Interest and performances of HIV whole genome next‐generation sequencing in a diagnosis laboratory

• First evaluation of CE-IVD HIV-1 whole genome sequencing in a French routine diagnostic setting over a five-year period. • High concordance with target-specific sequencing for pol resistance mutations, plus detection of additional env/gag polymorphisms. • Minority variant detection (3–20%) provides early warning of potential resistance development. • Practical feasibility demonstrated in a standard hospital laboratory workflow using Illumina iSeq100. • Clinical relevance for monitoring resistance to novel agents such as the entry inhibitor Fostemsavir. HIV-1 drug resistance monitoring traditionally relies on Sanger sequencing of targeted pol regions. Whole genome sequencing (WGS) enables the detection of mutations in all coding regions, including minority variants and resistance-associated polymorphisms outside pol, which may impact treatment with novel antiretrovirals. To evaluate the clinical performance of a CE-IVD certified HIV-1 WGS kit (DeepChek®, ABL SA) in a routine diagnostic laboratory, and to compare its results with those obtained by a target-specific sequencing assay.

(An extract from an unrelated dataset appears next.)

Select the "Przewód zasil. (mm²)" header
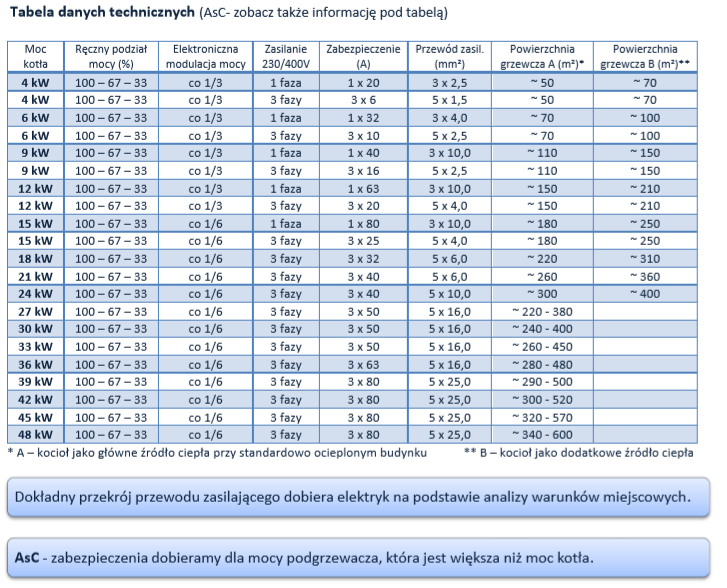 coord(448,56)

We retrospectively analyzed 20 HIV-1 RNA/DNA samples from six individuals infected with different subtypes (A1-like, B, CRF-02, G, H) and followed at Caen University Hospital between 2018–2022. HIV-1 WGS was performed in five overlapping fragments using the DeepChek® Whole Genome HIV-1 Genotyping kit and sequenced on an Illumina iSeq100 platform. Results were compared to previous genotypes obtained by a CE-IVD target-specific kit. WGS achieved complete genome coverage for 18/20 samples, with subtype assignments consistent with patient history. The assay detected both majority (≥20%) and minority (3–20%) resistance mutations, including gp120 S375T and M434I associated with Fostemsavir resistance. Concordance with target-specific sequencing was high for pol regions, with WGS providing additional data on env and gag polymorphisms. HIV-1 WGS is feasible in a hospital diagnostic laboratory and provides comprehensive resistance profiling, including detection of minority variants and novel target site polymorphisms. Its implementation can enhance therapeutic decision-making in the context of evolving antiretroviral landscapes.